Husky Energy pipeline leaks 250,000 litres of oil into North Saskatchewan River
Line has been shut down and response teams have booms in position downstream from the spill to catch oil from pipeline in Lloydminster area
MAIDSTONE, Sask.—Oil from a Husky Energy pipeline spilled into the North Saskatchewan River the morning of July 21 upstream from Maidstone, Sask.
Ralph Bock of the Environment Ministry said Husky has told government officials between 200,000 and 250,000 litres spilled.
“We’ve got containment of the spill at the release site, which is upstream, so there is no more product being released to the river,” he said Thursday afternoon.
“Downstream at the Paynton Ferry, which is a ferry crossing on the North Saskatchewan, about 40 kilometres from the release site, Husky and their team have been really diligent and got booms across the North Saskatchewan to capture anything that’s coming downstream.”
Husky said it shut down the line and was working closely with neighbours and municipalities.
Company spokesman Mel Duvall said the line runs from Husky’s heavy oil operations to its facilities in Lloydminster and carries oil mixed with a diluent, which is a lighter hydrocarbon that’s added to ease the flow.
The province said an environmental protection officer had been dispatched to the site. It also said Husky, with co-operation from the province, was notifying river users downstream of the spill.
In North Battleford, which draws its water supply from the North Saskatchewan River downstream from the spill, city officials said they had been informed and were taking precautions.
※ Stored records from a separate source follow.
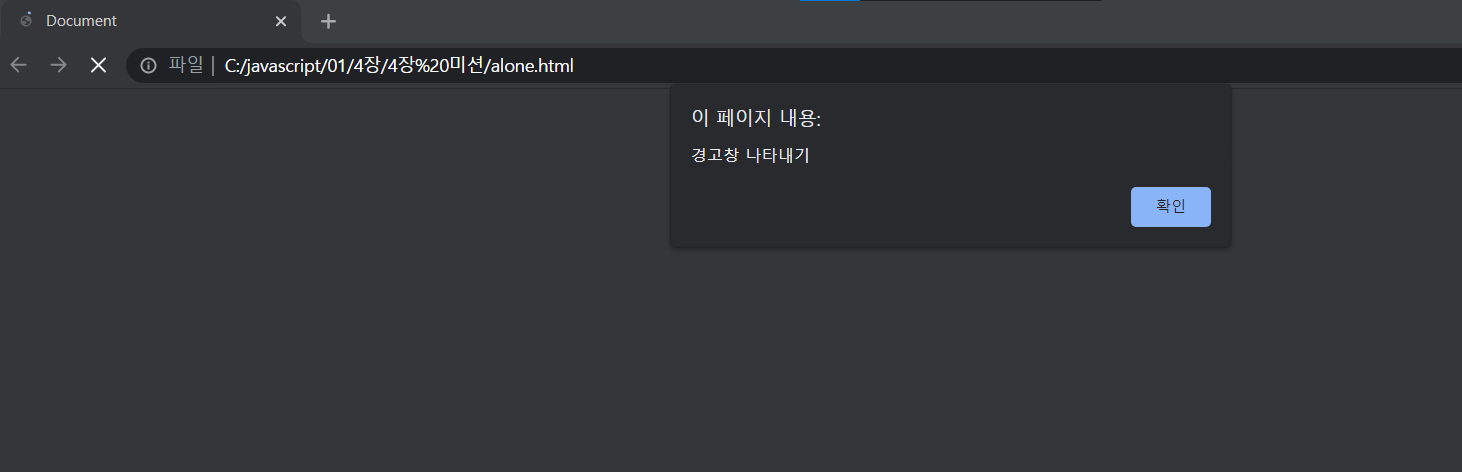Image resolution: width=1462 pixels, height=472 pixels.
Task: Close the Document tab
Action: [x=281, y=21]
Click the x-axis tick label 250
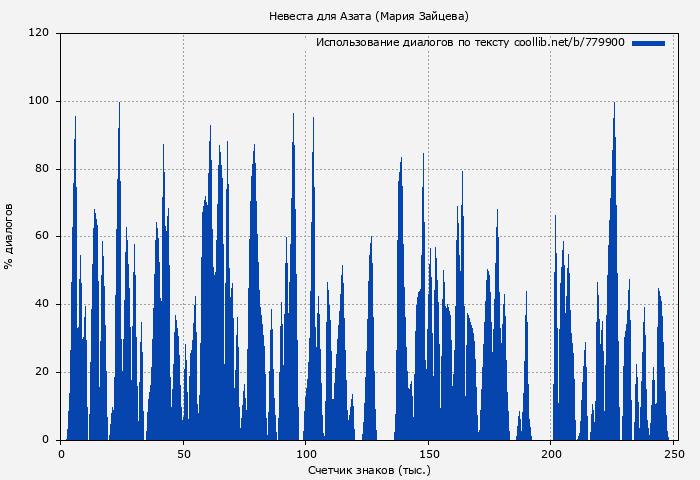This screenshot has width=700, height=480. coord(673,453)
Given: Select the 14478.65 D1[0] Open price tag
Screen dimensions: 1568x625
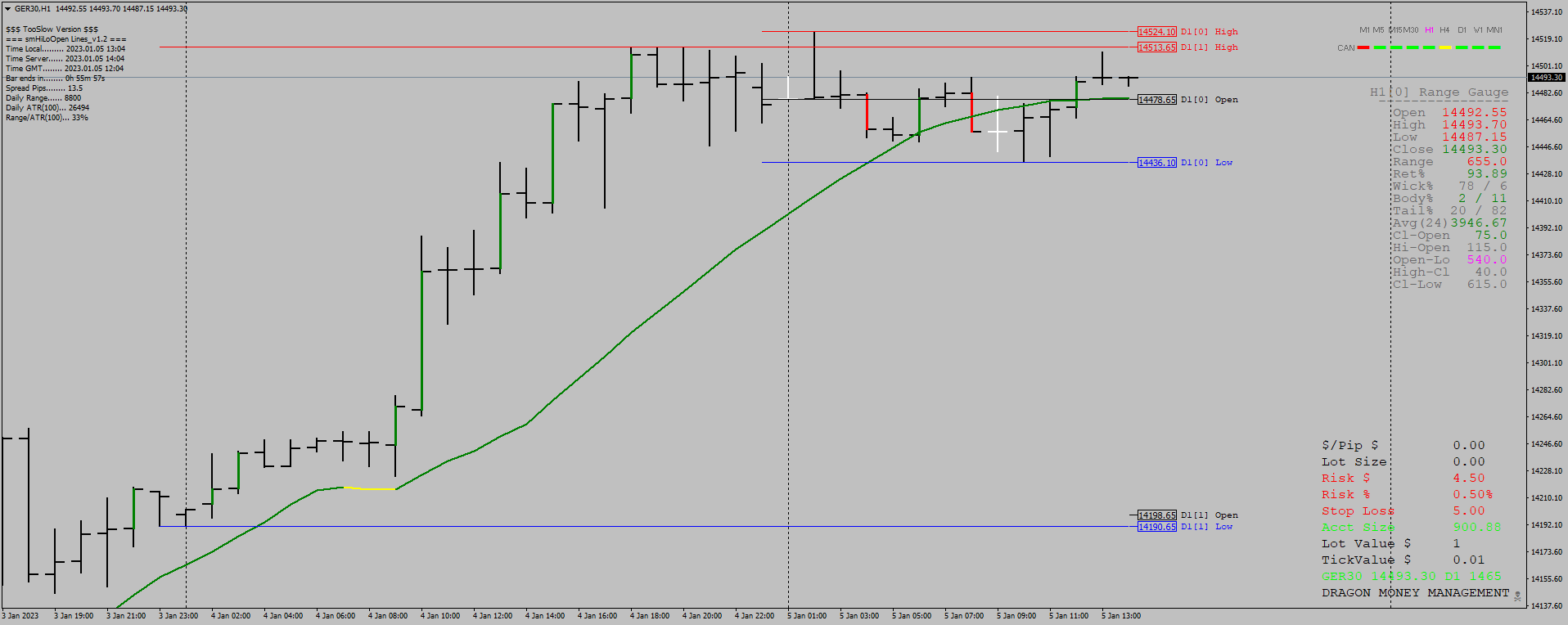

Tammy MacCormack, the city’s environment manager, said it was unknown how long it would take for the flow to reach North Battleford. But water samples were being done, she said, and supply intakes were to be shut if the oil spill reached the city.
“Our plan is to be shut down when it goes by,” said MacCormack. “We will be watching the water.”
Bock said officials from the Water Security Agency will take samples from the river past the boom before any water intakes to monitor hydrocarbons in the river.
“Right now we’re focusing on let’s just the minimize the footprint of this and we’ll do our damage assessments once we’re sure we’re not going to be causing any more damage.”